懐かしい、そして大切な夢を見ていた。そんな気がした。

 

「!」

 

目が醒める。と同時に士道は驚きの声をあげた。

それもそうだ。見知らぬ女性が士道の瞼を指であけてペンライトの光を当ててるのだから。

 

「……ん?目覚めたかね?」

 

妙に眠たげに、というか目の下の隈がすごいことになっている女性はぼう、とした声でそう言う。

どうやら気絶していた士道の眼球運動を見ていたようだ。だから顔が近く、そこはかとなくいい匂いがする様な気がした。

 

「あーっと、誰?」

 

状況が飲み込めない士道は取り敢えず基本的な事を聞いてみた。

 

「……ん、ああ」

 

女性はぼうっとしたまま体を起こすと垂れていた前髪を鬱陶しげにかき上げた。

よく見れば、軍服らしき服を纏った20位の女性だ。分厚い隈に彩られた目、そしてなぜか服のポケットに傷だらけの熊のぬいぐるみが入っていた。

 

「……ここで解析官をやっている村雨令音だ。あいにく医務官が席を外していてね。……まあ安心してくれ。免許こそ持っていないが簡単な看護くらいならできる」

「解析官?って事はどっかの基地かここは?」

 

解析官という言葉に引っかかり、独自の結論に達した士道。何せ最後に見た光景が謎の空飛ぶ軍隊とドレスを纏ったこれまた謎の少女である。そこからあの謎の軍隊の施設に収容されたのかと考えたのだ。

自分が寝ているのは簡素なパイプベッド。そして周りを取り囲むように白いカーテンが仕切を作っている。学校の保健室のような場所だ。
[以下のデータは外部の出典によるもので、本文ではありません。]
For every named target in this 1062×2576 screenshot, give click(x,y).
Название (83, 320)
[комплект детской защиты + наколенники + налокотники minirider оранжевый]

だが、天井には無数の配線と配管がむき出しになっている。それもまた彼の考えを助長させた。

 

「……いや、ここは《フラクシナス》の医療室だ。で、それよりも、だ。大丈夫かね?」

「あ?なんで?」

「……なんでも何も、泣いているじゃないか?」

「は?」

 

士道は無意識のうちに目元に触れていた。触れた部分の指を濡らす。そう、彼は泣いていたのだ。

 

「な、なんで」

 

慌てて袖で涙を拭う。すぐに涙は止まったが、目は真っ赤に腫れているのが士道にはわかった。

 

「くそ、なんだよこれ。なんで泣いてんだよ……」

「……さてね。本人もわからないならわかりようもないさ」

 

ちくしょうと、苛立つ士道。それを令音は宥めるように肩を叩いた。

 

「……落ち着きたまえ、君にはこれから色々と説明せねばならないんだ」

「はぁ?説明?なんの?」

「……行けばわかる」

「あーもう、分かったよ!」

 

涙を見られた事からの羞恥心からくる苛立ちを全面に出す士道。

それに嘆息した令音はフラフラとした足取りで士道を先導する為にカーテンを開ける。外は少し広い空間になっておりベッドがいくつか並んでおり、奥には見られぬ医療器具が見える。

令音は部屋の出入り口らしき方向に向かってフラフラと歩いていき、

足をもつれさせてガンっ!と音を立てて壁に頭をぶつけた。

 

「っておい、大丈夫か⁉︎」

 

生来の優しさから恥ずかしさも忘れ、令音の心配をする士道。そんな彼の横で倒れなかったが令音は壁にもたれかかり、呻く。

 

「……ああ、すまんね。最近寝不足なんだ」

「見りゃわかる、どんだけ寝てねぇんだよ」

 

士道が聞くと令音は少し考え指を三つ立てる。

 

「三日?そりゃ眠いな」

「……30年かな」

「なわけねぇだろ⁉︎」

 

嘘であってくれと叫ぶ。本当だとしたら、もはや生物の領域を超えている。彼女の外見年齢も。

 

「……まあ、最後に睡眠をとった日が思い出せないのは本当だ。最近不眠症気味でね」

「いや、それにしては……」

 

本気の口調だったような。という言葉を飲み込む。

 

「……と、失礼。薬の時間だ」

 

と、令音は懐を探ると錠剤の入ったピルケースを取り出す。

そしてふたを開けると錠剤をラッパ飲みのように一気に口にほおり込む。

それに慌てたのは士道だ。

 

「っておい!」

「……なんだね騒々しい」

「飲み過ぎだっての!てか、何の薬だそれ!」

「……すべて睡眠導入剤だが?」

「死ぬぞ⁉︎」

「……でも、今一つ効きが悪くてね」

「どんな体してんだよ!」

「……まあ甘くておいしいからいいんだが」

「……偽物じゃねぇの?それ」

「……とにかく、こっちだ。ついてきたまえ」

 

令音は空になったピルケースを懐に戻してまた危なっかしい足取りで歩きだし、医務室の扉を開ける。

士道もすぐに靴を履いてそれに続く。

 

「……こりゃ……」

 

部屋の外は単色で構成された機械的な床と壁の狭い廊下のようになっていた。

士道は感心したように目を細めたがすぐに令音を見つけるとその後に続く。

フラフラとおぼつかない足取りの後をついて行きながら士道は通路を歩いていくと、通路の突き当りに隣に小さな電子パネルが備え付けられた。扉の前で足を止め、令音が言う。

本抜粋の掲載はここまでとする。